> **Task description**:
Reproduce the records from the line containing "Click the yellow download arrow toolbar icon" through the end of the records, both ends included, and shift every coordinate in the answers by adding 78 to it. Leave the pictures out of your answer.

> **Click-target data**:

▶

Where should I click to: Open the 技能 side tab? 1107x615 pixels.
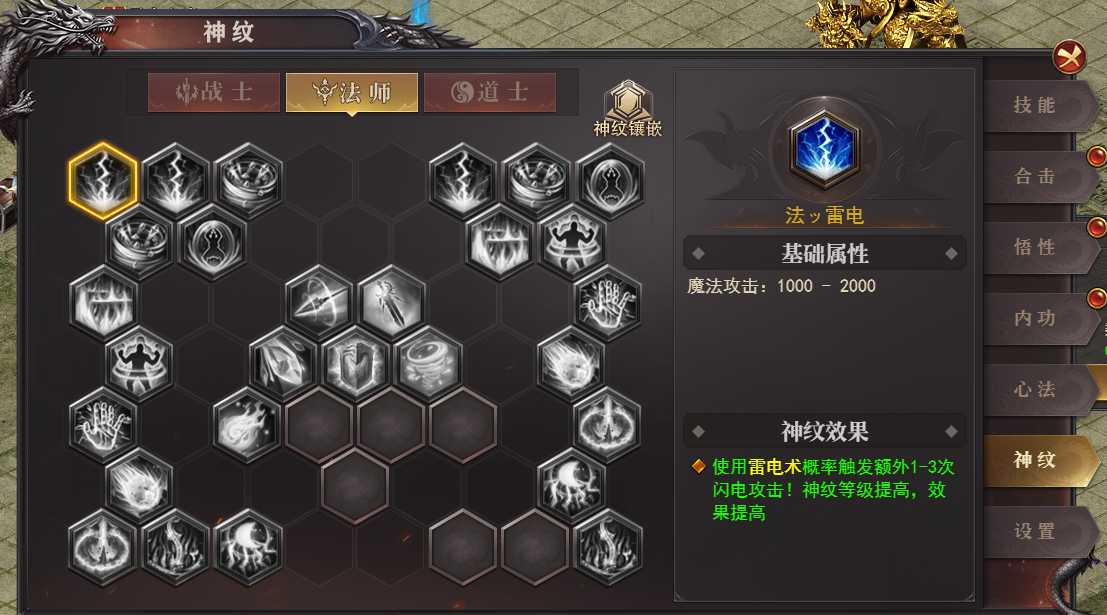[1039, 106]
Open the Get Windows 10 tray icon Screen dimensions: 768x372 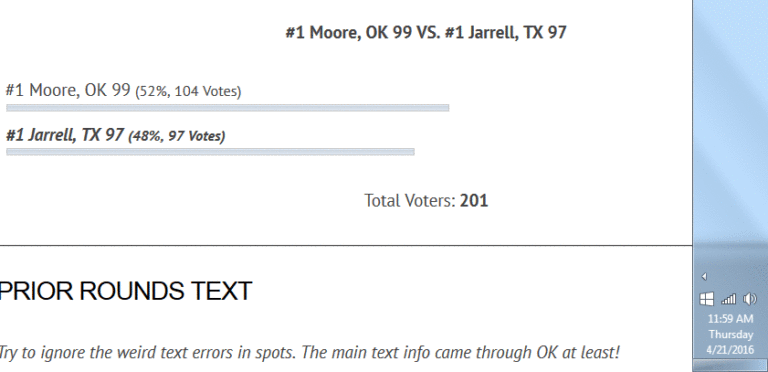click(706, 299)
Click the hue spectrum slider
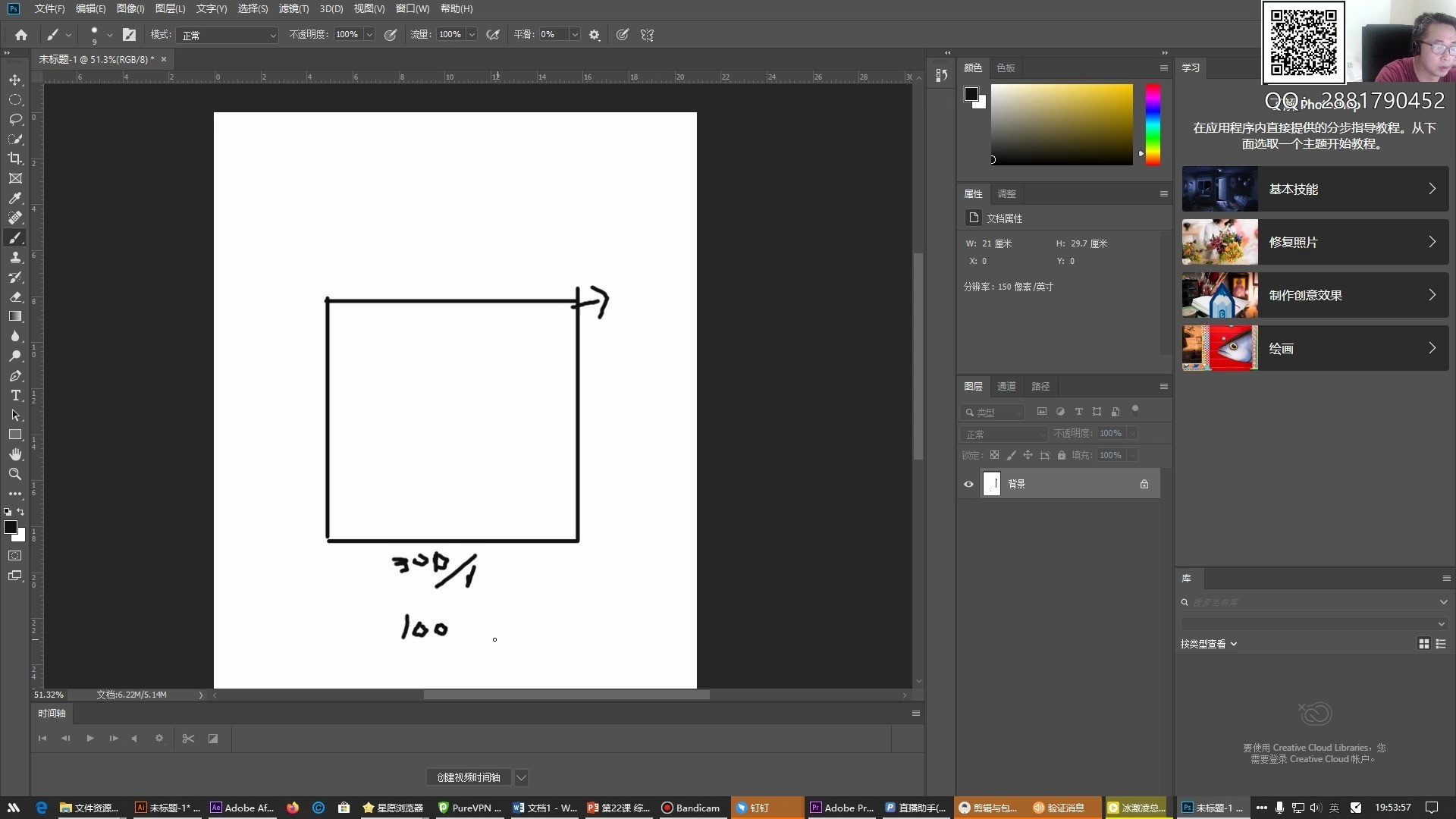The width and height of the screenshot is (1456, 819). 1153,124
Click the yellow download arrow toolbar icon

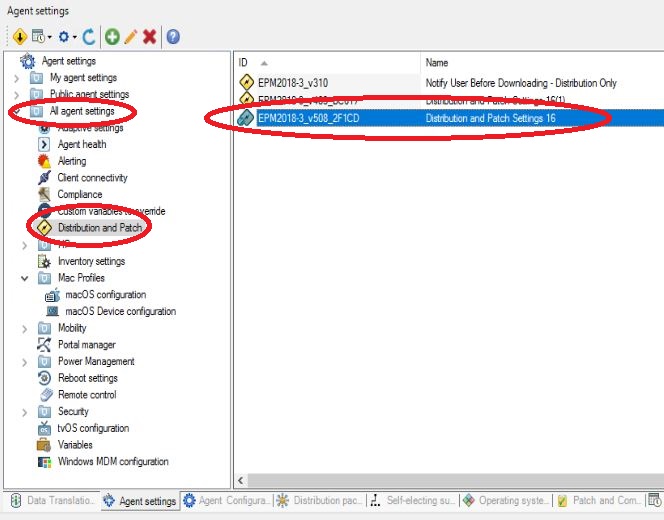(21, 36)
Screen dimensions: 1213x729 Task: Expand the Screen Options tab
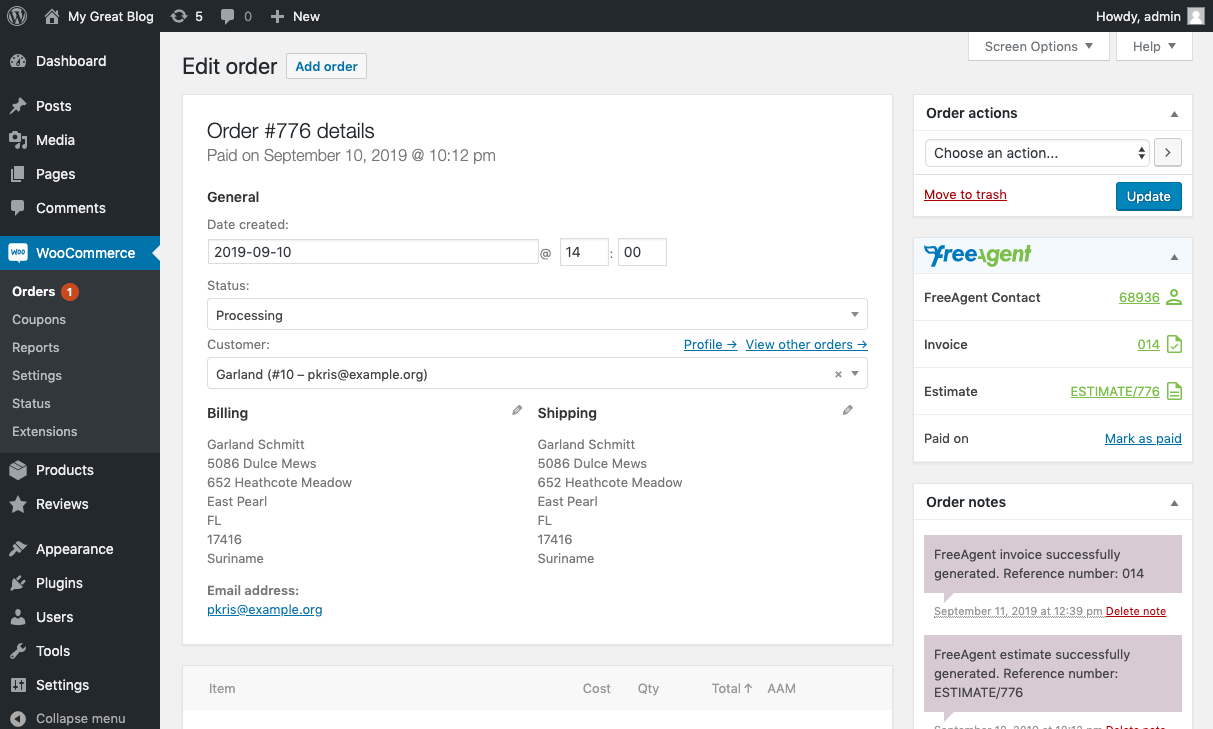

◀

> **Worked solution**:
Click the yellow download arrow toolbar icon

(99, 114)
Screen dimensions: 1213x729 Task: Expand the Screen Options tab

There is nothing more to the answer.